For the Hurricane project, we augmented Ross’s existing DenseCap model using Amazon’s Mechanical Turk. We asked Mechanical Turk workers go through a few hundred of my photographs with the tagging interface and tag the images with tags such as "car," "tree," and "landscape." This trained our DenseCap convolutional neural network to "descriptively" understand the images. I also tagged several hundred images myself, using "emotional data" tags such as "mother," "Katrina," and "Mississippi." Using the region captions created by these workers, along with those I added myself, the neural network learned how to caption images with my photographs as a reference.
Torch-RNN is a long short-term memory (LSTM) recurrent neural network implementation that can generate text character-by-character after learning statistical patterns from a large body of text.
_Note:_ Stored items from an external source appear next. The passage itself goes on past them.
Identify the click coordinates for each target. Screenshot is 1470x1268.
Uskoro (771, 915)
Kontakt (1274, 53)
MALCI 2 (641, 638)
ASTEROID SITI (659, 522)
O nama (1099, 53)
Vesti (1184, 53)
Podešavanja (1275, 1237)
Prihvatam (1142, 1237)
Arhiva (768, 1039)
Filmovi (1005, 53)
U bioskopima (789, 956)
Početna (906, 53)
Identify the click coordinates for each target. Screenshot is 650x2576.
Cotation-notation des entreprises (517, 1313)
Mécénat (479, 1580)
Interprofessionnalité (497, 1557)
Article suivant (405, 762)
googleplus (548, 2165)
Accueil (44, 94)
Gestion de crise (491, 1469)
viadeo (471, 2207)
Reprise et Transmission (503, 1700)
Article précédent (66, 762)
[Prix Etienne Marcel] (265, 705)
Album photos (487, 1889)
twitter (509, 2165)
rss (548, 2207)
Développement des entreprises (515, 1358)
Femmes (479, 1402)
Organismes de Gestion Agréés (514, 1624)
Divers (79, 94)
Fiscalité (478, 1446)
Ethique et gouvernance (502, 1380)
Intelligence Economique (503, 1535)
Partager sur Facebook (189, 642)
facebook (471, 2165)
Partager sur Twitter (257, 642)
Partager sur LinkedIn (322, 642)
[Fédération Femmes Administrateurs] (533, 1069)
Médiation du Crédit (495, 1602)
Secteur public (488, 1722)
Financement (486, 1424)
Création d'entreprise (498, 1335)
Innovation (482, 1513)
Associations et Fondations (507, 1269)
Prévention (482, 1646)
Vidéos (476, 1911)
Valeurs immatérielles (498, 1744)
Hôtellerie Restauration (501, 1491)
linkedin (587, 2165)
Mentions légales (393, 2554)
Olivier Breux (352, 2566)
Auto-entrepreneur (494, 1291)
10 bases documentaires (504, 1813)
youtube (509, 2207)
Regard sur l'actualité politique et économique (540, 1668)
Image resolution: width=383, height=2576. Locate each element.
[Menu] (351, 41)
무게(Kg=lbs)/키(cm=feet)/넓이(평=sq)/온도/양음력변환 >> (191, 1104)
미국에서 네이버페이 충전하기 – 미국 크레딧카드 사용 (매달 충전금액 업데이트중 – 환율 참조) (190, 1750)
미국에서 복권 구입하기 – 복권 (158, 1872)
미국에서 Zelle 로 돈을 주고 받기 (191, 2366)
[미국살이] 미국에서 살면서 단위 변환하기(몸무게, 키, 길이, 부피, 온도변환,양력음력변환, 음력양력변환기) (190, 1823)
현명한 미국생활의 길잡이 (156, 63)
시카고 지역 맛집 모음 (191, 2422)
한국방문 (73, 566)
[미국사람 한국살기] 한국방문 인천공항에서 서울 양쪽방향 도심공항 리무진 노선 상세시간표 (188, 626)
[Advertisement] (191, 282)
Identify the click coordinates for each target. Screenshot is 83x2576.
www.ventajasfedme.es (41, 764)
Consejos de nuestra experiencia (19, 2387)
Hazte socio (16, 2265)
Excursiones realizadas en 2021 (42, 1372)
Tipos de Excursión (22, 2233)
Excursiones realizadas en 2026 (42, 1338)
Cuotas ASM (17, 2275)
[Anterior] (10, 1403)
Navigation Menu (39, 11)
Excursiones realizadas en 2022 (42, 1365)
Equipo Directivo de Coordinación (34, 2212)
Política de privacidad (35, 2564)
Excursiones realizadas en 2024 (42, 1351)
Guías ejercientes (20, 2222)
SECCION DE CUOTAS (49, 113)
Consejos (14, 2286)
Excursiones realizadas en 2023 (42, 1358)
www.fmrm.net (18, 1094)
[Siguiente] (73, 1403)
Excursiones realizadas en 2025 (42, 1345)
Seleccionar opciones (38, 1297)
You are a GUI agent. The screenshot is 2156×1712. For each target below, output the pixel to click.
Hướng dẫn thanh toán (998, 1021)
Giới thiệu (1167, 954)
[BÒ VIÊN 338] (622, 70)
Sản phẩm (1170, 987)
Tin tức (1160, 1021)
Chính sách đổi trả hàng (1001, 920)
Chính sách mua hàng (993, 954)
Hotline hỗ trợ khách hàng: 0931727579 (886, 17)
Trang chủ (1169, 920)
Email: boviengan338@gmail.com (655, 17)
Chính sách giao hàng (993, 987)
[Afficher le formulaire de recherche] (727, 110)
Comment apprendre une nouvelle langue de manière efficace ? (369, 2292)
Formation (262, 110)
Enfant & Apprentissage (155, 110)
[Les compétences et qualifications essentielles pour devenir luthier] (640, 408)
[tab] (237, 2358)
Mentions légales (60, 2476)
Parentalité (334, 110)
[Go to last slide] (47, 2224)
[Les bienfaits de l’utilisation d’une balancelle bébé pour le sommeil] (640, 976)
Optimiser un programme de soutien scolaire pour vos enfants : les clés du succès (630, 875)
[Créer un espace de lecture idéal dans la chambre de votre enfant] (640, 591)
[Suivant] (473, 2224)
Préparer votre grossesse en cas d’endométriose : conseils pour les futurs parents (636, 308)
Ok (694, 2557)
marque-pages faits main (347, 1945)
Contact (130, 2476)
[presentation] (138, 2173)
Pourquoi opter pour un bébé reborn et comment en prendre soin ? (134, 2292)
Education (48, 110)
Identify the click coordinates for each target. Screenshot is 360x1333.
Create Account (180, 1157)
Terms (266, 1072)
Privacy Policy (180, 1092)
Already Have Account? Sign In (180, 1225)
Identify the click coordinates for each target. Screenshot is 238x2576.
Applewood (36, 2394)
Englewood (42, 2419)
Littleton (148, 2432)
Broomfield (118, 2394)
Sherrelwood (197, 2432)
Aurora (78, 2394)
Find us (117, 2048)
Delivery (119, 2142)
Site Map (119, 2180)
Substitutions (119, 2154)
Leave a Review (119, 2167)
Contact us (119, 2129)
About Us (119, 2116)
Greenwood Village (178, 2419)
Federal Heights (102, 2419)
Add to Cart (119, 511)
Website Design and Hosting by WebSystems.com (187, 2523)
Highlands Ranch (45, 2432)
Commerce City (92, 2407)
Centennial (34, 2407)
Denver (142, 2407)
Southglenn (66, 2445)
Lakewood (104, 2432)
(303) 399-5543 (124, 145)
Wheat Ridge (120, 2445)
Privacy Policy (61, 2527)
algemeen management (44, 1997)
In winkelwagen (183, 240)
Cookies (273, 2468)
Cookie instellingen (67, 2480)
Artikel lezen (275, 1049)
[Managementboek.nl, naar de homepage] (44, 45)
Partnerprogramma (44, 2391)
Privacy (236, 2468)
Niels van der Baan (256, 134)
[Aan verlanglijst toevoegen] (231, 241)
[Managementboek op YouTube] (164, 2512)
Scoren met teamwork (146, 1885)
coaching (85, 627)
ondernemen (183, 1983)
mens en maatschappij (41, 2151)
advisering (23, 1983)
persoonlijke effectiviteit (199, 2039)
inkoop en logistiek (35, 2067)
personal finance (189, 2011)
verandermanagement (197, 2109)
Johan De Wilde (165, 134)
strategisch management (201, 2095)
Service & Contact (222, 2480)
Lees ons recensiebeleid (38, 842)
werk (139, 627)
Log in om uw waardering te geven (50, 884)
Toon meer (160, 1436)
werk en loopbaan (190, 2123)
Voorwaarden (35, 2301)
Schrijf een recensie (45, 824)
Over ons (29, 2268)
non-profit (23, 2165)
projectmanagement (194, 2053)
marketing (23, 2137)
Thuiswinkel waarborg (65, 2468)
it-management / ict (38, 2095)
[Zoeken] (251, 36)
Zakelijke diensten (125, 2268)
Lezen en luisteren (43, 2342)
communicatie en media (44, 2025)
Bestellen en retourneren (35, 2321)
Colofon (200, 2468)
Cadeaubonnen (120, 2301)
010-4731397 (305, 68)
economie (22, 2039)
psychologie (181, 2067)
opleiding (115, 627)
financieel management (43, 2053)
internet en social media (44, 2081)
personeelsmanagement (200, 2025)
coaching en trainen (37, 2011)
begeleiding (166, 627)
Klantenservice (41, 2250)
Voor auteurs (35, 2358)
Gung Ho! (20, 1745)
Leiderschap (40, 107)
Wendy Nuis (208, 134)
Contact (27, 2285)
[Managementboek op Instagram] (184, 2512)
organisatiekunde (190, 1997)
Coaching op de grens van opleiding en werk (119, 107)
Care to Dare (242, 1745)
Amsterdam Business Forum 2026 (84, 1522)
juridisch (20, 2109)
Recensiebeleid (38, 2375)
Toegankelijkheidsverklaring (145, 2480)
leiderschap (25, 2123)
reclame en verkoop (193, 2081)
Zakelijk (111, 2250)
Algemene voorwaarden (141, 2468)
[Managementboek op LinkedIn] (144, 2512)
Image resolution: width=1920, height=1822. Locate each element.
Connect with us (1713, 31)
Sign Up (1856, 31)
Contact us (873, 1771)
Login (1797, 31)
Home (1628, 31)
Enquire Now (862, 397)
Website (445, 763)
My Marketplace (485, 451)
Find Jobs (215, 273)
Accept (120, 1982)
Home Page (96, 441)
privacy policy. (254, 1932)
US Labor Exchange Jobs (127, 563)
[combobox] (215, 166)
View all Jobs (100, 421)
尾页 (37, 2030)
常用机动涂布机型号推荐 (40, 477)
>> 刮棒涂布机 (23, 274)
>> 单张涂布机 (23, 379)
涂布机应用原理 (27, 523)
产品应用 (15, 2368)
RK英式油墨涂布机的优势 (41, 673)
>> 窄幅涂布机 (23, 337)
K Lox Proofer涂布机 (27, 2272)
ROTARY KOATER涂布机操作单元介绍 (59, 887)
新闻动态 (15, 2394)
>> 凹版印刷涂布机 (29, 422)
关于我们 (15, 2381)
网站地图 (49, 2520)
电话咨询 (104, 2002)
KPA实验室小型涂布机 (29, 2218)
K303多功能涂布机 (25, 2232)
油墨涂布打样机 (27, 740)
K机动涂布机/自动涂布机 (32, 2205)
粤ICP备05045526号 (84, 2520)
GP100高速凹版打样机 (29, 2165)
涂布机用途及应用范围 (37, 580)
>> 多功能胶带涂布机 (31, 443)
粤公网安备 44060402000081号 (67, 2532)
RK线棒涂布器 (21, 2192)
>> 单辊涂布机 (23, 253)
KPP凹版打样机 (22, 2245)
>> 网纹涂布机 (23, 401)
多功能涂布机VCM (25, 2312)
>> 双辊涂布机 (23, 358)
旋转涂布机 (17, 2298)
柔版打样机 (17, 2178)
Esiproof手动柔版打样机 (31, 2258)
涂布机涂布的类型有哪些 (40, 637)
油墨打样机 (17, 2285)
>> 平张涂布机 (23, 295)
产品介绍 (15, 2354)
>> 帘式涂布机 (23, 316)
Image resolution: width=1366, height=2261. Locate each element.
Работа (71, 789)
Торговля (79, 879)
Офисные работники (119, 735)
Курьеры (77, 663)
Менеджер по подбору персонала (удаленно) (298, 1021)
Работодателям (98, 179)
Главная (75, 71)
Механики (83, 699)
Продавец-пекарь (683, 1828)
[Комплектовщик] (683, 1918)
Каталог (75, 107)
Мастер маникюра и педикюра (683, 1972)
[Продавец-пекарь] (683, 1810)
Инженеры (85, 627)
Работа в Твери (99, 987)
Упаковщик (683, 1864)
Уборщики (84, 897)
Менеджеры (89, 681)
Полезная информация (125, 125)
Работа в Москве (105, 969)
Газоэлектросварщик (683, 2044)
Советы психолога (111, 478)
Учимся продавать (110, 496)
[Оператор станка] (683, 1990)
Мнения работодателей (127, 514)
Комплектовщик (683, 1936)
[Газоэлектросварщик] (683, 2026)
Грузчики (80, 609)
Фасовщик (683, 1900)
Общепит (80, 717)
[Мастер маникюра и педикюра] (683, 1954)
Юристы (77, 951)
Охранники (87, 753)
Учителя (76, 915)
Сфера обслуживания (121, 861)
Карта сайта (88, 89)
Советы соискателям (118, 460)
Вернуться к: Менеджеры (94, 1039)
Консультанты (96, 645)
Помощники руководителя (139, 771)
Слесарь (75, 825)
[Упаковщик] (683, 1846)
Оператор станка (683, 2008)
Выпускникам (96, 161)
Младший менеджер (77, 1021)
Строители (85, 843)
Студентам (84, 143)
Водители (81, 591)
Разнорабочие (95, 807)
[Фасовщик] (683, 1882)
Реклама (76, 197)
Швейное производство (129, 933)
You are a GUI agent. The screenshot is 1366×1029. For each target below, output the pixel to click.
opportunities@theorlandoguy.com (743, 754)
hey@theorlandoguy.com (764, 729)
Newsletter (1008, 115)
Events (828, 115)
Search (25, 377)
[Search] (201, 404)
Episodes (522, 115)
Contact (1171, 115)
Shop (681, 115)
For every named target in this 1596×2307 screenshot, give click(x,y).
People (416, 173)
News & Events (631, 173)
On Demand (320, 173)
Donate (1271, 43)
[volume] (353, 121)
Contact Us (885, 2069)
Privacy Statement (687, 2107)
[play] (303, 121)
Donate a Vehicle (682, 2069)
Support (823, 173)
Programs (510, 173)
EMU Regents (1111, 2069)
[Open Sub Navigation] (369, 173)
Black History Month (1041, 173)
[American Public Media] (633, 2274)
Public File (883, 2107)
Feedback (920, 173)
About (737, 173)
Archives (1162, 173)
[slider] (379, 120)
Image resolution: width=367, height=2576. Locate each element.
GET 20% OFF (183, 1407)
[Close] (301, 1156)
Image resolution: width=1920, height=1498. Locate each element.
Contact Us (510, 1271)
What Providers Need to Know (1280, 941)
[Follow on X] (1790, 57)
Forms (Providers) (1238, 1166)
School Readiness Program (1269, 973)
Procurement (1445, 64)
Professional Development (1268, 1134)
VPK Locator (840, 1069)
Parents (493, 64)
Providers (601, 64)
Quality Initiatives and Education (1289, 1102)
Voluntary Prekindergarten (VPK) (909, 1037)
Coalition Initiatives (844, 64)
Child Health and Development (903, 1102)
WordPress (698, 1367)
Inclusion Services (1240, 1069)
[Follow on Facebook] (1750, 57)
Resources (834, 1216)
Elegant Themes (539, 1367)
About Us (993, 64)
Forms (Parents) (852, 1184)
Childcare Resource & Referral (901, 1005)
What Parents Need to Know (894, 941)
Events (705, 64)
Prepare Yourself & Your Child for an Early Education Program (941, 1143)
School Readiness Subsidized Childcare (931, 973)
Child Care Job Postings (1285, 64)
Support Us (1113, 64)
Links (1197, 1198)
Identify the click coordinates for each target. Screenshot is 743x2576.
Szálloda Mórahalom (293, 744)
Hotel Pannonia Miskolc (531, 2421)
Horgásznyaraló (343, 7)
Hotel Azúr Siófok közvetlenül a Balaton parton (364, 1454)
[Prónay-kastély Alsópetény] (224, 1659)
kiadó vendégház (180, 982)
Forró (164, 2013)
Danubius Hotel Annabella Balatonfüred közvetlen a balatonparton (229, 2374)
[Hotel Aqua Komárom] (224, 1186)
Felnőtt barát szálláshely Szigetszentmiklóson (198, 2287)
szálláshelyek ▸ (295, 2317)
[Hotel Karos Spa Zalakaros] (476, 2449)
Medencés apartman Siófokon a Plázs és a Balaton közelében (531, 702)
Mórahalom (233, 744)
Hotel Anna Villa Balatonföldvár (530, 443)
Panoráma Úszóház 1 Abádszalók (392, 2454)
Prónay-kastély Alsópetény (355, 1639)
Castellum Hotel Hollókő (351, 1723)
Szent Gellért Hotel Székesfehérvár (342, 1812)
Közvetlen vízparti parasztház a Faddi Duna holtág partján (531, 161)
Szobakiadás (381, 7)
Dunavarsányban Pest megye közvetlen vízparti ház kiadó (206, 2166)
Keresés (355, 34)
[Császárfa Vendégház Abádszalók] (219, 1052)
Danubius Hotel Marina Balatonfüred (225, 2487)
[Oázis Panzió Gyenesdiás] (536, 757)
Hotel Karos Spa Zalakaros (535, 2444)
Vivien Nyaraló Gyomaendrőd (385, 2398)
Ross compiled a 40MB data set of (mostly) 20th-century poetry from around the world, and used that corpus to train an LSTM using Torch-RNN.
The stanzas in poems generated by Word.Camera iterate through a range of RNN "temperature" or riskiness values. Lower temperature results are more repetitive and strictly grammatical, while higher temperature results contain more variety but may also contain more errors. Each stanza begins with a DenseCap image caption that the poetic language LSTM then extends into a longer assertion. In other words, the machine uses each caption as a starting point for poetry and then predicts what would come next in a the poem with its understanding of poetry as a reference point.
How To Run It
You don’t need to be a machine learning expert to run this experiment. All you need is some familiarity with the terminal on your computer. Ross tested this software on Ubuntu 16.04. You can try other OS options at your own risk — in theory, it should run on anything that can run Torch and Python, although you will almost certainly run into memory issues if you try to run it on a Raspberry Pi.
Clone the DenseCap and Torch-RNN repos into the main folder, then follow Johnson's instructions to install the dependencies for DenseCap — don't worry about any of the GPU or training stuff, unless you want to use your own models. Thankfully, the dependencies of Torch-RNN are a subset of those required for DenseCap.
Ross built a quick and easy tagging interface and I began tagging the images from an archive of photographs. The archive includes photographs of my family, of the Gulfport, Mississippi, rebuilding, of the first few Mardi Gras in New Orleans post-Katrina, of cityscapes, of mundane moments, of portraits of family members and images of objects that survived the storm and the devastation. All of these images exist as an emotional, personal archive. Some of the tags include things like "location," who owns it, the date it was taken, and then also things like what the image means to me, what I feel, what it represents. Since this is a project about my emotional data, I tried to add as many labels as possible to contextualize these images for an algorithm.
For the book, we selected only 50 images. The rest of the images and training data were important in training the convolutional neural net on what the images "meant" and how the images interacted as a whole, more fuller body of data. This will be the basis of our next project, a larger prototype, that will allow the system to "see" these images and understand the emotional tags I’ve added. What does it mean to take this emotional data, these images of recovery post a hurricane, and try to "explain" that data to a system? We’re engaging in a form of supervised machine learning and generating an emotional corpus out of the ways that I, the photographer and researcher, emotionally contextualize these images for our neural net.
What are the emotional effects of a hurricane, of destruction, and of rebuilding? I’m exploring that in these images. What makes a hurricane a hurricane, what makes rebuilding painful and meaningful? There’s more to these images than "chair", "tree," "grass," there’s what’s left, what was, and what each means to me.
This project has taken a few forms, and under the previous name: What Was This Before it has been shown as a group of images in a gallery in Oakland, California, and built into an interactive piece in Shiraz, Iran.
Some of the images from my "emotional data" archive:
What Was This Before
The interface cycles through images in the photo archive, so each can be tagged. I hand tagged hundred of images to train the new version of Word.Camera. I drew selections over each image and tagged what that part of the image "means" or should be labeled as.
This shows, first, my grandmother in the house she moved into after Katrina. I took this photo in 2009. The second photo shows my mother and I at what is left of my grandmother’s two story home and backyard post hurricane Katrina, also in 2009. What’s left is nothing but a field and a foundation. This is the house I learned how to walk in, it’s the house my parents got married in, it’s the house my grandfather built to be hurricane proof with bricks and steel. My grandfather died a few years before Katrina, and now the house is gone, too.
Engaging in supervised machine learning, I wanted to structure the visual data in a way with ‘correct’ output labels. With each labeling, word.camera will train the algorithm to look for similarities between labels. A lot of the similarities will be what, for example, “Gulfport, MS” looks like in my images and how many of the “Gulfport, MS” images also have labels of "mom," "grandmother," and "rebuilding."
Adding multiple labels to each photo allows the algorithm to infer connections between each image. Those connections are a variety of things, from image cropping to similar colors to just what are the most common other labels occurring with certain labels, but all of this training will eventually have the system auto labeling when fed enough data. Could I upload an image of of a sunset over Louis Armstrong Park? What would the system tag that as and what kind of text and related images will it output or suggest? I’m excited to see.